■ Prompt
Reproduce exactly, from the line containing "The width and height of the screenshot is (1151, 604).", every line down to the end of the data below.
--- Extracted information ---
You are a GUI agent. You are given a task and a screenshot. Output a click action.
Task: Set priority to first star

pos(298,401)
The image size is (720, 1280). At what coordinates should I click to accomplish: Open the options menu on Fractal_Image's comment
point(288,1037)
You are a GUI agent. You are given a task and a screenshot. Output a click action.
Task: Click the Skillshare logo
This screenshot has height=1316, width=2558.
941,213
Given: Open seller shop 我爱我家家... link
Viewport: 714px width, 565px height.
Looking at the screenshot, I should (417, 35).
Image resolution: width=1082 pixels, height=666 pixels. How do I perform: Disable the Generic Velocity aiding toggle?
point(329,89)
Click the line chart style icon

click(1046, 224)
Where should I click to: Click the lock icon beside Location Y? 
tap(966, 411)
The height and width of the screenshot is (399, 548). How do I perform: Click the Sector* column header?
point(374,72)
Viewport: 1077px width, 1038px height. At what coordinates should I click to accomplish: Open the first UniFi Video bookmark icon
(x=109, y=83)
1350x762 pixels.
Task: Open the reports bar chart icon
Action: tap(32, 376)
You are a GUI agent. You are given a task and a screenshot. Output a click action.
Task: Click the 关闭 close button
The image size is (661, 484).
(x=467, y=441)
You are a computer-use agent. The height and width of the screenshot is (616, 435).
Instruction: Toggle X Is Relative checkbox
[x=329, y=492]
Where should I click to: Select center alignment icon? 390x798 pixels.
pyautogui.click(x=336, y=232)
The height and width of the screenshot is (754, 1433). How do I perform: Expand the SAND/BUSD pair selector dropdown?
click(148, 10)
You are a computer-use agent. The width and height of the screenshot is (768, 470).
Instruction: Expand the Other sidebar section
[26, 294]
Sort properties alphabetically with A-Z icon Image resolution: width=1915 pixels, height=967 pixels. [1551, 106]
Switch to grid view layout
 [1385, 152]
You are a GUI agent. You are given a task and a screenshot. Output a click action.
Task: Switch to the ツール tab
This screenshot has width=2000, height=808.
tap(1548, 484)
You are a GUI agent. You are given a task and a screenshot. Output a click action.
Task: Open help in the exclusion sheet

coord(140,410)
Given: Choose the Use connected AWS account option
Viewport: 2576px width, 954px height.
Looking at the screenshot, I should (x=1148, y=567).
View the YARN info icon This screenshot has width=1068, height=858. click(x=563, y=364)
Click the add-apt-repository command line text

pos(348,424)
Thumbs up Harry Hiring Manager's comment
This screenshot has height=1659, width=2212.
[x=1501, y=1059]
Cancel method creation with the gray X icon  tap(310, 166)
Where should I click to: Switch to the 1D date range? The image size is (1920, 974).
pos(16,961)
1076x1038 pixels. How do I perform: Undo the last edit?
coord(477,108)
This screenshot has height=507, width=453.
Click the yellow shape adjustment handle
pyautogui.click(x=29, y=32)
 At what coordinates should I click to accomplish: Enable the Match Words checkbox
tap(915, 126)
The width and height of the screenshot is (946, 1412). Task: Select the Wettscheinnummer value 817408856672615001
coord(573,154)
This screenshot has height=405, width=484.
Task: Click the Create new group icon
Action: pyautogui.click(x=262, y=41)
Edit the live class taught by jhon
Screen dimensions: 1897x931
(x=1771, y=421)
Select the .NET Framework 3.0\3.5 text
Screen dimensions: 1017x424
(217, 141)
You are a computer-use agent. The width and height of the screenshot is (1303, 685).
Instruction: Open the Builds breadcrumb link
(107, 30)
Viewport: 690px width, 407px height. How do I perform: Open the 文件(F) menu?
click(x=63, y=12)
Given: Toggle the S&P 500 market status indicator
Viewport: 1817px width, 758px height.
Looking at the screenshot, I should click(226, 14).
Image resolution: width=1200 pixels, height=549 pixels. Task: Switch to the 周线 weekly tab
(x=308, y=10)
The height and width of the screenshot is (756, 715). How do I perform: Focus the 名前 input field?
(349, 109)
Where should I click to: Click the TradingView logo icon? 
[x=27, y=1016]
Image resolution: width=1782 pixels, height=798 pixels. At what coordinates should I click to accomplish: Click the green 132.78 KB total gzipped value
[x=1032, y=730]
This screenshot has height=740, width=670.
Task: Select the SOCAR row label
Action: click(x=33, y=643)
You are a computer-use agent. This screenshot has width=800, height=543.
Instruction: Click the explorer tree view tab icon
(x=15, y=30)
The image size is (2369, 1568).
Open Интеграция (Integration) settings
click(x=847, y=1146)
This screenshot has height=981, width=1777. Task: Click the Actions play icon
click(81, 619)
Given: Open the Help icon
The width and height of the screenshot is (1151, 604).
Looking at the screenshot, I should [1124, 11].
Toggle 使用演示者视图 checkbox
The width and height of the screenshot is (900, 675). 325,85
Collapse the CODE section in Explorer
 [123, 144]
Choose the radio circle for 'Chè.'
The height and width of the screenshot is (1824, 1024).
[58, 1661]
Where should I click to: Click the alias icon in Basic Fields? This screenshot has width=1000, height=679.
---
■ Reply to the task
The width and height of the screenshot is (1151, 604).
Looking at the screenshot, I should [1124, 11].
Toggle 使用演示者视图 checkbox
The width and height of the screenshot is (900, 675). 325,85
Collapse the CODE section in Explorer
 [123, 144]
Choose the radio circle for 'Chè.'
The height and width of the screenshot is (1824, 1024).
[58, 1661]
Where should I click to: Click the alias icon in Basic Fields? This screenshot has width=1000, height=679.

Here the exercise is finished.